'''
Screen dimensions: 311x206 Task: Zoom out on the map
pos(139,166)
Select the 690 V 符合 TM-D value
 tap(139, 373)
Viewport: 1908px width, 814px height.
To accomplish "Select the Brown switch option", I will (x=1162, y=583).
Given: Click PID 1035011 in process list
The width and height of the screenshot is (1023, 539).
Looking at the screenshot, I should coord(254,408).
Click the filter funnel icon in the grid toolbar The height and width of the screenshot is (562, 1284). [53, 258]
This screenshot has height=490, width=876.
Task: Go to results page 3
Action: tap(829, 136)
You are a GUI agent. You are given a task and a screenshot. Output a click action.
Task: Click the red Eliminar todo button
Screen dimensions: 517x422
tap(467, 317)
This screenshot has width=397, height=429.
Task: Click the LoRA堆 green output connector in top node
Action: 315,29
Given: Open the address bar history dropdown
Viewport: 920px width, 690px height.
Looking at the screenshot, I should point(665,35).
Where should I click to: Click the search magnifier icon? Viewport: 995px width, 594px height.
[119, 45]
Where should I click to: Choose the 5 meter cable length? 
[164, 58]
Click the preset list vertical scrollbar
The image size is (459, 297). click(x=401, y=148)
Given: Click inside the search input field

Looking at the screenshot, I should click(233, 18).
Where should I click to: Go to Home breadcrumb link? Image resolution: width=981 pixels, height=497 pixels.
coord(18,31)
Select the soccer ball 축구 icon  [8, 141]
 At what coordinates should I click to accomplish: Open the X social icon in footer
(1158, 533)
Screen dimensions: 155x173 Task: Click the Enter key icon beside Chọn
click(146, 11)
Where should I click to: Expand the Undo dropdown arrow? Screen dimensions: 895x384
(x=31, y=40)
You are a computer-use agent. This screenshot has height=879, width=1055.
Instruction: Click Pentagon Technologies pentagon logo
'''
*Required task*. Echo the records between the lines holding "Where should I click to: Choose" and "(1158, 533)", inclusive.

*Task solution*.
Where should I click to: Choose the 5 meter cable length? 
[164, 58]
Click the preset list vertical scrollbar
The image size is (459, 297). click(x=401, y=148)
Given: Click inside the search input field

Looking at the screenshot, I should click(233, 18).
Where should I click to: Go to Home breadcrumb link? Image resolution: width=981 pixels, height=497 pixels.
coord(18,31)
Select the soccer ball 축구 icon  [8, 141]
 At what coordinates should I click to accomplish: Open the X social icon in footer
(1158, 533)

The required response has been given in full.